Superheroes with not-so-super issues battle aliens to avoid ending up in an offworld labor camp

*The Daichis: Earth's Defense Family
*Volume 1: Dysfunctional Heroes (eps. #1-5)
*Geneon Entertainment
*125 min.
*MSRP: $29.98 hybrid DVD

Review by
Tasha Robinson

A nyone who saw Brad Bird's terrific animated superhero movie The Incredibles will find the Daichi family's dynamic familiar: overweight, morose, ineffectual dad; overachieving, forceful mother; angsty, hesitant, anxious teenage daughter; bitter problem-child speed-freak prepubescent son. And to add to the similarity, the Daichis are super-powered heroes who regularly have to save the world while keeping their identities hidden from the world, lest they face prosecution and persecution alike.

Our Pick: B

But much of the similarity ends there. Unlike the heroes of The Incredibles, the protagonists of 2001's 13-episode TV series The Daichis: Earth's Defense Family have been granted their abilities by aliens who want Earth to fend off its constant violent invasions. The Daichis even get a bounty for their work: 9.8 million yen every time they save their planet.

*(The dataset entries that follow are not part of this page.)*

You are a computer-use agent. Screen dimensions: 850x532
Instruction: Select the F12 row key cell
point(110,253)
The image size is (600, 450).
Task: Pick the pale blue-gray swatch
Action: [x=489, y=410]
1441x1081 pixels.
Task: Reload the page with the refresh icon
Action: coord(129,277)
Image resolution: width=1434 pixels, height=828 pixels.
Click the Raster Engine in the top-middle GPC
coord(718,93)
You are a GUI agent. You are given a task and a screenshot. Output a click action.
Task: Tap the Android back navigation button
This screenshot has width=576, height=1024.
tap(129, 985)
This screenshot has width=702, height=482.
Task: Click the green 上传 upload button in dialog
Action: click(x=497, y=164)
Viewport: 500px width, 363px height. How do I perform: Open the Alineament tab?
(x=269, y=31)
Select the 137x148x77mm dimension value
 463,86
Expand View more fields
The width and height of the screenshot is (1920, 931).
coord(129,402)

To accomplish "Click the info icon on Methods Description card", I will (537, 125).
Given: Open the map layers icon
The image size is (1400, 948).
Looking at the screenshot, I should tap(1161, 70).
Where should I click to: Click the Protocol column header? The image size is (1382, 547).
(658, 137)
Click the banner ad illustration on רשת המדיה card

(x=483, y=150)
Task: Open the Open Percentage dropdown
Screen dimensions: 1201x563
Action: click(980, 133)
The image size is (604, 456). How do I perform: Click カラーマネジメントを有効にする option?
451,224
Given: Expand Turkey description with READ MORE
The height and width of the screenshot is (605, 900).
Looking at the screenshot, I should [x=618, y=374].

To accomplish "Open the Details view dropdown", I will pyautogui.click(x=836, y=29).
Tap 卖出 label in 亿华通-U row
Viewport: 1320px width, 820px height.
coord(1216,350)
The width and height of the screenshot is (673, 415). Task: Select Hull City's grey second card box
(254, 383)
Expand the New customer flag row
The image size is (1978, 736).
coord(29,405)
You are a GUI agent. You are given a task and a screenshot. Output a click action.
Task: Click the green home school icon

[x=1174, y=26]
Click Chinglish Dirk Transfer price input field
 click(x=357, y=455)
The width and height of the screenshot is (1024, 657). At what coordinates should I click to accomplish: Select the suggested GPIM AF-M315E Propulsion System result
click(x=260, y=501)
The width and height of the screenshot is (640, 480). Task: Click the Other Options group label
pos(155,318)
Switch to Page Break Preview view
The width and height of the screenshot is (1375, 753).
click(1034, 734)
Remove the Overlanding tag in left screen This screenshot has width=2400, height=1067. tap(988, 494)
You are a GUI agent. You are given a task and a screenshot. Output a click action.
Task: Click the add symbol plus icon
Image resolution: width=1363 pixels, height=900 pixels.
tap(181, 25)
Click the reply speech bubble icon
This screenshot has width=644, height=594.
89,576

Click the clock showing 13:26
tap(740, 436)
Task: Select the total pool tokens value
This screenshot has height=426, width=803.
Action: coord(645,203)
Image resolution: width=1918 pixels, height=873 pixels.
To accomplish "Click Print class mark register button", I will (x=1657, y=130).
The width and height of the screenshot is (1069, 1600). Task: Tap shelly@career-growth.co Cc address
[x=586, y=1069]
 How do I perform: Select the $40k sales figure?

It isn't enough to stop the arguing. Shrill, abusive mom Seiko Daichi has already filed for divorce from her fat, meek, sensitive husband, Mamoru. While offering their children the choice of whom to live with after the split, she simultaneously gives them their marching orders: She wants her put-upon daughter, Nozomi, to stay with her and cook and clean for her, while she hopes to push off bratty Dai on Mamoru. When the family is suddenly contacted by aliens, given high-tech communication cards that grant them powerfully high-tech battle gear and an array of voice-activated weaponry, and sent into battle against a malevolent, immense space octopus, Seiko is loudly furious and disbelieving about the whole thing, while Mamoru is slow to respond and Nozomi rebels, refusing to do more people's dirty work. Only Dai actively embraces the coolness of being an action hero.

Still, when Mamoru (and circumstance) gets the family to activate their suits, they inadvertently accept an alien contract, assigning them to serve as Earth's Defense Family for six months or face stiff legal penalties. And the revelation that many of their powers and combat actions cost money—they're losing more than they're making, and they quickly end up in debt—further means they have to keep fighting or end up in an interstellar labor camp.

A not-so-incredible super-family

The Daichis is a comedy, but with a brutal edge: Seiko's cruelty toward her family is unflagging. Some of her marital bitterness is understandable—Mamoru has a good heart but is terrible at expressing it—but Seiko's contempt for Dai and derisive exploitation of Nozomi are discomfiting. The opening episode of The Daichis in particular seems slow in spite of the frantic activity, simply because listening to Seiko scream, hurl invective and deny the obvious gets unpleasant early and often. And when the show isn't being mean or dark, it's being gross, with body-function jokes and potty humor. (Episode three opens with a sequence revolving around a huge, toilet-clogging bowel movement, which so impresses Dai that he makes up songs about it and tries to provoke his family into feces-related chatter. Oddly, the subtitled translation of all this is R-rated, while the dub is PG.)

But that aside, The Daichis is interesting for the way it humanizes its manifestly flawed heroes while still avoiding any lapses into sentimentality. Even when Nozomi loosens up and cooperates, or Mamoru begins to take charge, the family dynamic doesn't immediately change, and there are no sappy "awwww" moments to lighten up the nastiness.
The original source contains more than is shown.